下落合は巨大なミステリーサークルだらけ。(8) [気になる神田川]
上落合は、神田川流域では地表面に大きな正円形がいくつも確認できる、サークルの密集地帯といってもいいだろう。1947年(昭和22)の空襲跡も生々しい、多くの地表面が露出した空中写真を見ると、サークルが確認できるその密度の濃さに驚く。また、地名などからも「西大塚」や「東大塚」、「八幡山」、「月見岡」など、もともとは墳丘に付けられたとおぼしきものも少なくない。上落合から小滝橋を経て、大久保の百人町あたりは、実際に古墳と確認された発掘例も多いので、「百八塚」Click!のメッカだったのかもしれない。
また、上落合地域は古墳遺跡ばかりでなく、古墳時代はもちろん石器時代から近世にかけての集落跡が、まんべんなく確認されているエリアでもある。でも、大名の下屋敷や寺社が多く、敷地や境内に古墳が残りやすかった下戸塚(早稲田界隈)とは異なり、かなり早くから開墾されていたらしく、明治期以降まで残っていた墳丘と思われる塚はそう多くない。本格的とはいえないが、いちおう発掘調査が行われたのは、上落合では改正道路(山手通り)の開通時に崩された「大塚古墳」と、旧・月見岡八幡の境内である八幡(山)のみだった。

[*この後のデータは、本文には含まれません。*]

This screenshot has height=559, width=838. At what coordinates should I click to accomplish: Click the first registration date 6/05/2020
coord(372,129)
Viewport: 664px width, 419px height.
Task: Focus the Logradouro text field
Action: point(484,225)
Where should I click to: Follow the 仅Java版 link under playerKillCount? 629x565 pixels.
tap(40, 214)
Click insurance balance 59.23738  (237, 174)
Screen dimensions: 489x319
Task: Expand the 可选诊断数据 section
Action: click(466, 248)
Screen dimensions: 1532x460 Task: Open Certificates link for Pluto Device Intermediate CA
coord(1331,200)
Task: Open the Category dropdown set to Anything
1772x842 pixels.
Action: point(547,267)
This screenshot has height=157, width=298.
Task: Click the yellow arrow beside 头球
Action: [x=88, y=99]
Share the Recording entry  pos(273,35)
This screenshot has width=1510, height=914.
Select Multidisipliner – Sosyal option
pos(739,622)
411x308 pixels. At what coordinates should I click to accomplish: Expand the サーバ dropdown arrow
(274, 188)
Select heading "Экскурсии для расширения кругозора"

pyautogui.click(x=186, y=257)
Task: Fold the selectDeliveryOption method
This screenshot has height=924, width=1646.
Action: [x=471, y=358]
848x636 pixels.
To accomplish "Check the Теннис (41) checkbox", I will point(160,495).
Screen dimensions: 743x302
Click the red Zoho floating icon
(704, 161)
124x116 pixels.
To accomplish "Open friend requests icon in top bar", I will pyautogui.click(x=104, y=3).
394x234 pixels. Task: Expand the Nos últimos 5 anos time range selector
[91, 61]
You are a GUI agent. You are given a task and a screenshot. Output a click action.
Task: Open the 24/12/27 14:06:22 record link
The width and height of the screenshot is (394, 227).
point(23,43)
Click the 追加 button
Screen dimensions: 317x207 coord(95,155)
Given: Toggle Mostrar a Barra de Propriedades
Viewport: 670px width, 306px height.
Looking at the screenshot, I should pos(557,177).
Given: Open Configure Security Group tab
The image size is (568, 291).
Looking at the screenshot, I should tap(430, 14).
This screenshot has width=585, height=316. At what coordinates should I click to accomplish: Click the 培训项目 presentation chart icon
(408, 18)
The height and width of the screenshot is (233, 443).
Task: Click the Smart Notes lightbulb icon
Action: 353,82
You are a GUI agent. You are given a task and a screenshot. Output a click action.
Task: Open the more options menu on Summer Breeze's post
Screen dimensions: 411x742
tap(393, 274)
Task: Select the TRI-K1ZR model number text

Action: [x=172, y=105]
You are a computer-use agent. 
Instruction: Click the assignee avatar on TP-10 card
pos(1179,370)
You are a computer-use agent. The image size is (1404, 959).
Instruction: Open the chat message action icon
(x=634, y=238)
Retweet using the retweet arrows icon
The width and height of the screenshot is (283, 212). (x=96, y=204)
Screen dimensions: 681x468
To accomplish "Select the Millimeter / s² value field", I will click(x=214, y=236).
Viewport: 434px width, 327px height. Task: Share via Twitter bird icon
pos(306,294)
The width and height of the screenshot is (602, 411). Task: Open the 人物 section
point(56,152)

おそらく、上落合から大久保百人町にかけては、かつて鎌倉期か室町期あたりにかけ「百八塚」と呼ばれた、墳丘が連なる中心地帯だったと思われるのだが、現在は隅々まで宅地化が進んでいて、まったく当時の面影はない。時おり、マンション建設にともなう発掘調査(最近では上落合二丁目遺跡調査)で、古墳時代の遺構が確認されるのみで、古墳に直結する玄室や副葬品が発見される例は少ない。同じ神田川流域でも、早稲田界隈の田畑開墾は江戸期に集中していて、塚を崩して古墳から出土した埋蔵物が庄屋文書の記録として残されたり、近辺の寺院や社へ出土品が奉納されていたりしているが、上落合地域はさらに古くから開墾が進んでいたものか、古墳や出土品の詳細な記録は残されていない。
幸運にも、祠が奉られて聖域化し、開墾されずに残った「大塚古墳」(円墳)と、1962年(昭和37)に道路工事のために移転した月見岡八幡の旧・境内、早大のキャンパス下にあった富塚古墳(前方後円墳/高田富士)とまったく同様に、「上落合富士」が墳丘(円墳)に築かれていた八幡(山)=現・八幡公園一帯のみ、発掘調査が可能だった。
落合第二小学校の校庭を除き、ほとんどの古墳と思われるサークル跡は現在、住宅街の下に埋没してしまっている。江戸期以前から開墾が進んでいたとすれば、塚が崩された際の様子や出土品なども記録に残らず、そのまま打ち棄てられた可能性が高く、いまから発掘してもめぼしい成果は得られないのかもしれない。では、上落合一帯に残ったサークルClick!を観察してみよう。
■写真上:いくつかの塚(円墳)が重なって、早くから聖域化していたとみられる旧・月見岡八幡の境内跡。現在は八幡公園となっている。
■写真下:月見岡八幡の拝殿。背後には、「上落合富士」の山頂にあったと思われる富士の溶岩がいまでも残っている。墳丘は崩されてしまったが、富塚古墳(高田富士)の山頂にあった溶岩が、いまは甘泉園公園脇に積み上げられているのと同じようなケースだ。